Daha önce genç kaynananın "şehvet uyandırdığını" söyleyen gerici Şenocak bu kez de İstanbul Sözleşmesi'ni hedef aldı.

Gerici İhsan Şenocak, İstanbul Sözleşmesini hedef aldı

Kadına yönelik şiddeti engellemeyi hedefleyen İstanbul Sözleşmesi'nin iktidar ve gerici kesim tarafından hedef alınması sürüyor. Bu kez de kadın düşmanı açıklamalarıyla sık sık gündeme gelen gerici İlmi ve Fikri Araştırmaları Merkezi (İFAM) Kurucusu İhsan Şenocak İstanbul Sözleşmesini hedef aldı.

Daha önce kot pantolon giyen kadınların "cehennemlik" olduğunu, genç kaynananın "şehvet uyandırdığını" söyleyen gerici Şenocak sözleşme için "Ahlaksızlık" ifadesini kullandı.

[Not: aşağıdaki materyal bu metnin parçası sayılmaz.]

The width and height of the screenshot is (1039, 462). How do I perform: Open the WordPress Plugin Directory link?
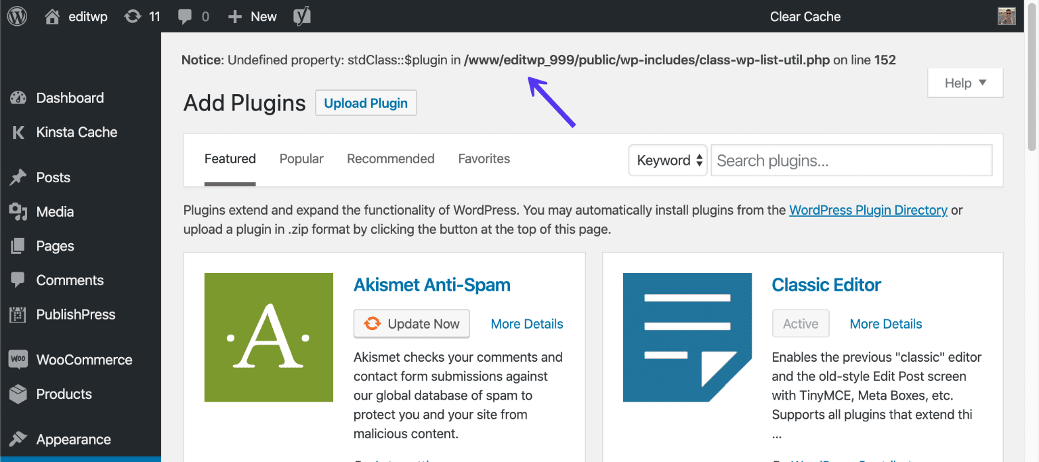click(x=868, y=210)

Şenocak'ın sözleri tepkilere neden oldu.

Youtube kanalı üzerinden yaptığı paylaşımda boşanmaların nedeninin İstanbul Sözleşmesi olduğunu savunan Şenocak, Sözleşmenin cinsel şiddet eylemlerini önlemeyi öngören 36. maddesini okuyarak, “Toplu halde fuhuş yapılabilir, zina yapılabilir; ama rızasız olursa o zaman problem” dedi.

***

İSTANBUL SÖZLEŞMESİ NEDEN ÖNEMLİ?

Avrupa Konseyi tarafından hazırlanan ‘Kadına Yönelik Şiddetin ve Aile İçi Şiddetin Önlenmesi ve Bunlarla Mücadeleye Dair Sözleşme’, konseyin 2011’de İstanbul’da düzenlediği toplantıda imzaya açılmıştı. Bu nedenle ‘İstanbul Sözleşmesi’ olarak bilinen sözleşmeyi, ilk imzalayan ve onaylayan ülke ise Türkiye’ydi. Sözleşme, 10 ülkenin onayıyla 2014 yılında yürürlüğe girdi ve Temmuz 2019 itibariyle 34 devlet ve Avrupa Birliği tarafından da onaylandı.

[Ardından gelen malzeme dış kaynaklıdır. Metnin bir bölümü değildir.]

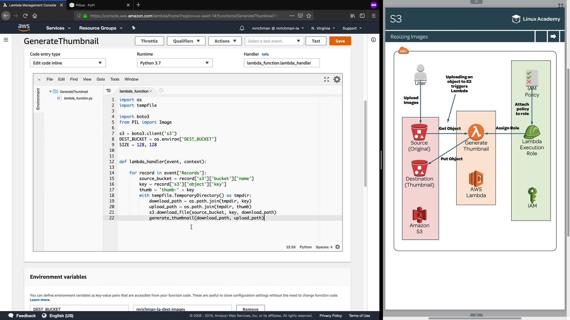This screenshot has height=320, width=570.
Task: Collapse the GenerateThumbnail folder tree
Action: click(x=50, y=92)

İstanbul Sözleşmesi kadınlar için hayati önem taşıyor. Çünkü İstanbul Sözleşmesi, uluslararası hukukta şiddetin, kadın-erkek eşitsizliğinin ve kadınlara karşı yapılan ayrımcılığın bir sonucu olduğunun vurgulandığı ilk sözleşme. Fiziksel, cinsel, ekonomik ve duygusal şiddet her tür şiddetle mücadele konusunda “önleme, koruma, kovuşturma ve destek politikalarından” oluşan dört temel yaklaşım içeren ilk sözleşme. Aynı zamanda, şiddetle mücadelede bağımsız bir izleme mekanizması bulunan ve yaptırım gücü olan bağlayıcı ilk sözleşme.

İşte bu nedenle sözleşmenin uygulanması, kadınlar için kelimenin tam anlamıyla ‘hayati’ bir önem taşıyor. Bu yüzden yalnızca Türkiye’de değil, sözleşmenin imzalandığı ama uygulanmadığı birçok ülkede kadınlar, sözleşmenin gereklerinin yerine getirilmesi için mücadele yürütüyor.